Starting with the line that contains "Task: Open lookup for Heiti keyrslu field" and ending with the final line of the data below, print those lines exactly and nothing else.

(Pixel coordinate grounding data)
┄┄┄┄┄┄┄┄┄┄
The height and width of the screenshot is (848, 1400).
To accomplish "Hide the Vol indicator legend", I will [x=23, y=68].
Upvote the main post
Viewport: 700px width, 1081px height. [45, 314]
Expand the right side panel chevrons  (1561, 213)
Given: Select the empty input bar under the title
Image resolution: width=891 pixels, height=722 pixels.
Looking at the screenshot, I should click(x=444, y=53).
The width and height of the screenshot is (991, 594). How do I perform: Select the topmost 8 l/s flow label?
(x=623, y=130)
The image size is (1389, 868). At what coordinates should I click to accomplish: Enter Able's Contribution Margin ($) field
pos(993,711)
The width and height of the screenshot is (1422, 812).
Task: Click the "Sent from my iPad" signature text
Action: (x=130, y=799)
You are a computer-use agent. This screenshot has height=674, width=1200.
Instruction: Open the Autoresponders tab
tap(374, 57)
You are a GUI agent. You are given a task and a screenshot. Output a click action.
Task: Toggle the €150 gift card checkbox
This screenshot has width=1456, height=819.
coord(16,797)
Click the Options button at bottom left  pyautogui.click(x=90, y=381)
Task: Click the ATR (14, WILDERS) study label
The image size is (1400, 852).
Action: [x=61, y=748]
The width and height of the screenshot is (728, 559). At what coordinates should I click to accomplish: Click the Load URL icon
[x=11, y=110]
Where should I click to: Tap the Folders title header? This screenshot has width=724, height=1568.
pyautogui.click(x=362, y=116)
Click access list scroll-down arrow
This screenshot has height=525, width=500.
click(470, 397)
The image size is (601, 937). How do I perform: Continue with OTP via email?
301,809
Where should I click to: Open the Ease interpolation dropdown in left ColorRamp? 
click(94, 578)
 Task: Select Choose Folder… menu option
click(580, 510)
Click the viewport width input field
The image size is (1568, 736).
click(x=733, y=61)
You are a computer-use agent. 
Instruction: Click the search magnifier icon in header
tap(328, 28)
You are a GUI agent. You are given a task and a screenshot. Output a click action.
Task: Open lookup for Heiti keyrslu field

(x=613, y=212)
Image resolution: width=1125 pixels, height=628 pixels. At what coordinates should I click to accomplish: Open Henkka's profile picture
┄┄┄┄┄┄┄┄┄┄
OUTPUT OF THE TASK:
Task: Open lookup for Heiti keyrslu field

(x=613, y=212)
Image resolution: width=1125 pixels, height=628 pixels. At what coordinates should I click to accomplish: Open Henkka's profile picture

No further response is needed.